É necessário ressaltar que, por se tratar de crianças com faixa etária entre 10 e 13 anos, os textos com temas polêmicos devem ser previamente selecionados; os assuntos devem gerar debate dentro da sua área de conhecimento e precisam estar de acordo com a maturidade que lhes compete.

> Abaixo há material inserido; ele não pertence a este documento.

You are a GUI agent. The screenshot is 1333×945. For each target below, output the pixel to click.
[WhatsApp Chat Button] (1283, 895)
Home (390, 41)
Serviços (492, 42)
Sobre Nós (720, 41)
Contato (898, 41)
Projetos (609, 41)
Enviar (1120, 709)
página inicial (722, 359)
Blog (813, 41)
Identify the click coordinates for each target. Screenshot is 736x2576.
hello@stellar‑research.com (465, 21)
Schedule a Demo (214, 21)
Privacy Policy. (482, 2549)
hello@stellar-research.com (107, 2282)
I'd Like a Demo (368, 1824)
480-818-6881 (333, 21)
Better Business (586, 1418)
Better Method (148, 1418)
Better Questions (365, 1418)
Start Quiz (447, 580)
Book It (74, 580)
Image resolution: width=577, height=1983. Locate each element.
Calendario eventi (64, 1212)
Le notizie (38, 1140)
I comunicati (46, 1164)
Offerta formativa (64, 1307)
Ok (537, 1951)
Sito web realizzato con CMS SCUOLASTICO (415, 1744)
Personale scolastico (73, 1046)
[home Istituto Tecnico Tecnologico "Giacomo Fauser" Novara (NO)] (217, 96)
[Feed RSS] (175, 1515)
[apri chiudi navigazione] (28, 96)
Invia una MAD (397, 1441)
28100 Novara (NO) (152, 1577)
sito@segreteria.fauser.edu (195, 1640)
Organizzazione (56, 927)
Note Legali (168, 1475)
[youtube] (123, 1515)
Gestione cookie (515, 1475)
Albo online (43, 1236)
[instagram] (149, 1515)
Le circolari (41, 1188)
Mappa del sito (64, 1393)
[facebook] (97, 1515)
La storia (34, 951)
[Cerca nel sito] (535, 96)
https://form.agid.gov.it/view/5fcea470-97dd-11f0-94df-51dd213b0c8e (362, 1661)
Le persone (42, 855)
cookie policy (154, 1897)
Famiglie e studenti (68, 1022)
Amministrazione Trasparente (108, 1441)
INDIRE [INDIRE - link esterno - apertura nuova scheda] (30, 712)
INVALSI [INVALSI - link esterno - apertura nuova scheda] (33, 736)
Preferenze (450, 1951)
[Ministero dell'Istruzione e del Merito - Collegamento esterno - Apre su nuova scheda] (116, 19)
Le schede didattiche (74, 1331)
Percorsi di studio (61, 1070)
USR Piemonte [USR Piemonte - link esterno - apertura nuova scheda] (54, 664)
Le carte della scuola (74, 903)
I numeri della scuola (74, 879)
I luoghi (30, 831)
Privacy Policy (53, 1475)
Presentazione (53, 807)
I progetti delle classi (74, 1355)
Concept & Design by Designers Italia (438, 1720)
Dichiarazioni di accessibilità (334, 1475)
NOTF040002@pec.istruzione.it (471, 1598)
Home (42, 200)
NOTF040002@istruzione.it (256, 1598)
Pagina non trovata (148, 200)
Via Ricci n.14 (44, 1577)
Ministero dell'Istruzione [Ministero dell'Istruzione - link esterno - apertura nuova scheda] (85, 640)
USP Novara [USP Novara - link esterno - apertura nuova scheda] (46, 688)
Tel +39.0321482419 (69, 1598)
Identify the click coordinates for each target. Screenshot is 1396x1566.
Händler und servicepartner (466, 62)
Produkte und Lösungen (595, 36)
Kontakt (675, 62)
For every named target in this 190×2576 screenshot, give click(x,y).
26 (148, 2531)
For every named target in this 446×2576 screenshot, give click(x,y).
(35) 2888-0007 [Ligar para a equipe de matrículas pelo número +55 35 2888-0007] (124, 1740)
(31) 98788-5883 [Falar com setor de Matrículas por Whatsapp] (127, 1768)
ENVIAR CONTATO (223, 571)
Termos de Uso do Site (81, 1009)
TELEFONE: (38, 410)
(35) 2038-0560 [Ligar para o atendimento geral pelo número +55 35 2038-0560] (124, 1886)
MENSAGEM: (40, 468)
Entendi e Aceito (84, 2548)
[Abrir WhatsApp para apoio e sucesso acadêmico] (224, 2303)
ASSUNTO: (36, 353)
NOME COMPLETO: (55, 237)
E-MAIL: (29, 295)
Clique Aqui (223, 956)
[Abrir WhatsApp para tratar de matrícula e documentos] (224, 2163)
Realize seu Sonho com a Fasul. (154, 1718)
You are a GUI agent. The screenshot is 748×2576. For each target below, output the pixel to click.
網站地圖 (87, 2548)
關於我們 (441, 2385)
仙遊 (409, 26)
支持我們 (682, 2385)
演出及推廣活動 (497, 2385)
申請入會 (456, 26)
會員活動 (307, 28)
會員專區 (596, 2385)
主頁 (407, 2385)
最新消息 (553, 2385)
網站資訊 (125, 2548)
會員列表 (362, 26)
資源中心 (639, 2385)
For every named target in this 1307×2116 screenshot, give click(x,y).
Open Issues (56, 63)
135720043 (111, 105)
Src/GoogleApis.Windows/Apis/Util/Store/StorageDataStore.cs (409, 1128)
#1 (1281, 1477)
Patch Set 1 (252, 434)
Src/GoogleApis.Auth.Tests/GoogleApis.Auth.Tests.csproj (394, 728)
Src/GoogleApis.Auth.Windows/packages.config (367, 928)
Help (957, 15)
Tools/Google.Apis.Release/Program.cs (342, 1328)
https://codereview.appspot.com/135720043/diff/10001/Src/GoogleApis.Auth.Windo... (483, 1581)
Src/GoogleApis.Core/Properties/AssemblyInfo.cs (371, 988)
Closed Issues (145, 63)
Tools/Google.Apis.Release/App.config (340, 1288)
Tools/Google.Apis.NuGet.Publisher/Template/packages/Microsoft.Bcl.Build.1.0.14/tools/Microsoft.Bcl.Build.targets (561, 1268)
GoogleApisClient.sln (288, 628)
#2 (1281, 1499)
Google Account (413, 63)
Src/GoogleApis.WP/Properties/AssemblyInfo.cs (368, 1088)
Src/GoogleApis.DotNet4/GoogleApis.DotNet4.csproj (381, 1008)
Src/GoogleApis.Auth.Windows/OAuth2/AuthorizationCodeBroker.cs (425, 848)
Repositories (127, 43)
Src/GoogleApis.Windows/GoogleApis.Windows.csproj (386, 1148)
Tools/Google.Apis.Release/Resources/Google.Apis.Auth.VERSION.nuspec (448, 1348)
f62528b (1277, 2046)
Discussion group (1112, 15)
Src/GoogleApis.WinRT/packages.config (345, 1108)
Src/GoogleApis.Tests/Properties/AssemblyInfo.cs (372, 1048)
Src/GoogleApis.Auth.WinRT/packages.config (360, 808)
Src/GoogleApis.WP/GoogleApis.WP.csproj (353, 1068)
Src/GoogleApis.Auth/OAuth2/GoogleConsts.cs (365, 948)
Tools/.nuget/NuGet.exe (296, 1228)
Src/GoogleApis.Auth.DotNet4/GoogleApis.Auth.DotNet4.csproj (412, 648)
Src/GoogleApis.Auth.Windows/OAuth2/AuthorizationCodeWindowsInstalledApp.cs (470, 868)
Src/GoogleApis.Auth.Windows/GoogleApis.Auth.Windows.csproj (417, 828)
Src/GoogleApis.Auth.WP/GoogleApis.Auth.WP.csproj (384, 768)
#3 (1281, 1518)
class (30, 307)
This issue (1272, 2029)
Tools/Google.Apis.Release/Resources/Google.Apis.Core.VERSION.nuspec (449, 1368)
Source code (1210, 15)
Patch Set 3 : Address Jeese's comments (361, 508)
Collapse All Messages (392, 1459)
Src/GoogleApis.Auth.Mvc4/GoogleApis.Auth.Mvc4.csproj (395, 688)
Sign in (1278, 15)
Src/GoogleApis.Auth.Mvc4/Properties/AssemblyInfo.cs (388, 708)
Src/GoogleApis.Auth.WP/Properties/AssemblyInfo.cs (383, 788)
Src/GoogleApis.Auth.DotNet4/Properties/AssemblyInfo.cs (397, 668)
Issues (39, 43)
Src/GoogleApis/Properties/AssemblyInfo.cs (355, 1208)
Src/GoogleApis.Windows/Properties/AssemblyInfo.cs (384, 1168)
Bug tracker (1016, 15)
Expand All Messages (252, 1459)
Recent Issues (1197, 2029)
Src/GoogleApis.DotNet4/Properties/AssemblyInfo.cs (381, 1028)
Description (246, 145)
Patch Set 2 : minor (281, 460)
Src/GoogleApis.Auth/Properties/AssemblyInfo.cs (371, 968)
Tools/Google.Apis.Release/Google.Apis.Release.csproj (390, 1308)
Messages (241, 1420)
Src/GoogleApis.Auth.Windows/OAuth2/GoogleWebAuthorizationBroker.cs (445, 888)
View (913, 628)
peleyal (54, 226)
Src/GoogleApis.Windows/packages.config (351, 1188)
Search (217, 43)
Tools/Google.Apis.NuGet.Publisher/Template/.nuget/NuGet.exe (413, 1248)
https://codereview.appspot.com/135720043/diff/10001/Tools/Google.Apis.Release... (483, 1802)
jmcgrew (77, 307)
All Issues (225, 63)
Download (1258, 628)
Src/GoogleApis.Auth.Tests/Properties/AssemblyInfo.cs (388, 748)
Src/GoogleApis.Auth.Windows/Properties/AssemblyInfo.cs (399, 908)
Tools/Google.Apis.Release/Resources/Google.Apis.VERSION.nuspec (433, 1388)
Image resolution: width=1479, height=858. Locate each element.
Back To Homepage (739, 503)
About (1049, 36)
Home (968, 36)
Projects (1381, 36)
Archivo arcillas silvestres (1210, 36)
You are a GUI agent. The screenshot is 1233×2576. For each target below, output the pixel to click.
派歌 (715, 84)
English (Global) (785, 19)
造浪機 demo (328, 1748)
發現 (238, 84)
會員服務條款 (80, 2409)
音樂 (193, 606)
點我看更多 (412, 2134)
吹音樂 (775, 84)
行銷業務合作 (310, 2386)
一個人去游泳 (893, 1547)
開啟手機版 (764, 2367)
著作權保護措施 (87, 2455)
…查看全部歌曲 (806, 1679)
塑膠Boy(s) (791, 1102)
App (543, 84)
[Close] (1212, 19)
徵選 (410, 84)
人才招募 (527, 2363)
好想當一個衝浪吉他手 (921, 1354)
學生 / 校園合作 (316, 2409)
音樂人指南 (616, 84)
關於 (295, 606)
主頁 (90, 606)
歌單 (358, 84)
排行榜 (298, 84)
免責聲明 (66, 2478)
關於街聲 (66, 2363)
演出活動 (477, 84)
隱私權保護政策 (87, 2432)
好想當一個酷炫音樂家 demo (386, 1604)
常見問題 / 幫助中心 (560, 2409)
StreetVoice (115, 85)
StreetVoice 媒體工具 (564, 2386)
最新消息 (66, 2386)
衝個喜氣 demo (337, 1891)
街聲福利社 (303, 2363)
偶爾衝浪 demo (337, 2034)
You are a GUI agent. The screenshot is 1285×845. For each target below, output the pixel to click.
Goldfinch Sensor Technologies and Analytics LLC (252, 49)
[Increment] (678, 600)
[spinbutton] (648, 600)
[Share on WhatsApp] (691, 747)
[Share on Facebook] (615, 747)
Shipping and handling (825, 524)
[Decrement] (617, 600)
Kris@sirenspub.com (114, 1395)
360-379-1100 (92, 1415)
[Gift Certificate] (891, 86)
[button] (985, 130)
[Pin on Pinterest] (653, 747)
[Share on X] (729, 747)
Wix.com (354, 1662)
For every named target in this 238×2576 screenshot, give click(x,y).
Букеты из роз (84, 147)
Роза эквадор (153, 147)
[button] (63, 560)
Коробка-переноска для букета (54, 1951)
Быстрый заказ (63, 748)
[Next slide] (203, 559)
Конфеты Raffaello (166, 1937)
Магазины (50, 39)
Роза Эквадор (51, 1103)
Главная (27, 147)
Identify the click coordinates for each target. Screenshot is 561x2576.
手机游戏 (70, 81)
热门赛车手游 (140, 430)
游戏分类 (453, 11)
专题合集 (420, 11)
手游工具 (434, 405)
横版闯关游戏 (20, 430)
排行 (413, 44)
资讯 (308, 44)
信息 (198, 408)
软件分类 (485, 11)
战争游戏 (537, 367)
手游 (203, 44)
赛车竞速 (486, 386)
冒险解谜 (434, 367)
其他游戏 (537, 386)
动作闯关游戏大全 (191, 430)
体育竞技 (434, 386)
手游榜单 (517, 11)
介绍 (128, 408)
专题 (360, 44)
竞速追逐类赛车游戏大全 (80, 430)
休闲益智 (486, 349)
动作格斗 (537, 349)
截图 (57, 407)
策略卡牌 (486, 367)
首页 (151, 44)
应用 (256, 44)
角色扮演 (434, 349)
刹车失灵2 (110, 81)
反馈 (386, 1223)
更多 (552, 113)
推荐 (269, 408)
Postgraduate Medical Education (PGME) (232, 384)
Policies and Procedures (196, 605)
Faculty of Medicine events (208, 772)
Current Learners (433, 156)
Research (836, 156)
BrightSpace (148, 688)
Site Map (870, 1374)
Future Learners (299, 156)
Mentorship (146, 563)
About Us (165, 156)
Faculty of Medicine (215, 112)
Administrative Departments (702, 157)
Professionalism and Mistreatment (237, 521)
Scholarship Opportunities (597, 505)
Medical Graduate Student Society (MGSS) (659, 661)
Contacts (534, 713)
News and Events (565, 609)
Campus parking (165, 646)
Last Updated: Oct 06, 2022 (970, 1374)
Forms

Desta forma, o aluno não será surpreendido com informação nova, já que passou por processos gradativos de aprendizagem. Iniciar, então, em séries menos avançadas, as técnicas argumentativas, forneceria, possivelmente, ferramentas para que estes alunos pudessem argumentar com mais segurança e, sobretudo, com mais criatividade. Em outros termos: faria com que entendessem “a diversidade dos pontos de vista e as formas de enunciá-los”, além de aprender “a convivência com outras posições ideológicas, permitindo o exercício democrático” (PCNs, 1998: 40).

Referências Bibliográficas

BASTOS, Dau e SOUZA, Mariana e NASCIMENTO, Solange. Monografia ao alcance de todos. Rio de Janeiro: Novas Direções, 2002.

CARNEIRO, Agostinho Dias. Texto em construção: interpretação de texto. 2ª ed. São Paulo: Moderna, 1996.

GAVAZZI, Sigrid. Ensino de argumentação na escola: uma nova proposta. On line: disponível na Internet via www.uff.br

GUIMARÃES, Eduardo. Texto e argumentação: um estudo das conjunções do Português. São Paulo: Pontes, 1987.

KOCH, Ingedore G. Villaça. Argumentação e linguagem. 8ª ed. São Paulo: Cortez, 2002.

MARCUSCHI, Luiz Antônio. “Gêneros textuais: definição e funcionalidade”. In: DIONÍSIO, Ângela Paiva, MACHADO, Anna Rachel e BEZERRA, Maria Auxiliadora (orgs.). Gêneros textuais e ensino. Rio de Janeiro: Lucerna, 2002.., p.19-36.

OLIVEIRA, Helênio Fonseca de. Os gêneros da redação escolar e o compromisso com a variedade padrão da língua. Artigo correspondente à comunicação feita pelo autor na Mesa Redonda “A Língua Portuguesa e seu Ensino: Restrições e Liberdades”, coordenada pela Doutora Maria Teresa Gonçalves Pereira, no VII Fórum de Estudos Lingüísticos – UERJ, outubro de 2003.

PARÂMETROS curriculares nacionais: 3º e 4º ciclos do ensino fundamental. Língua Portuguesa. Brasília: MEC, 1998.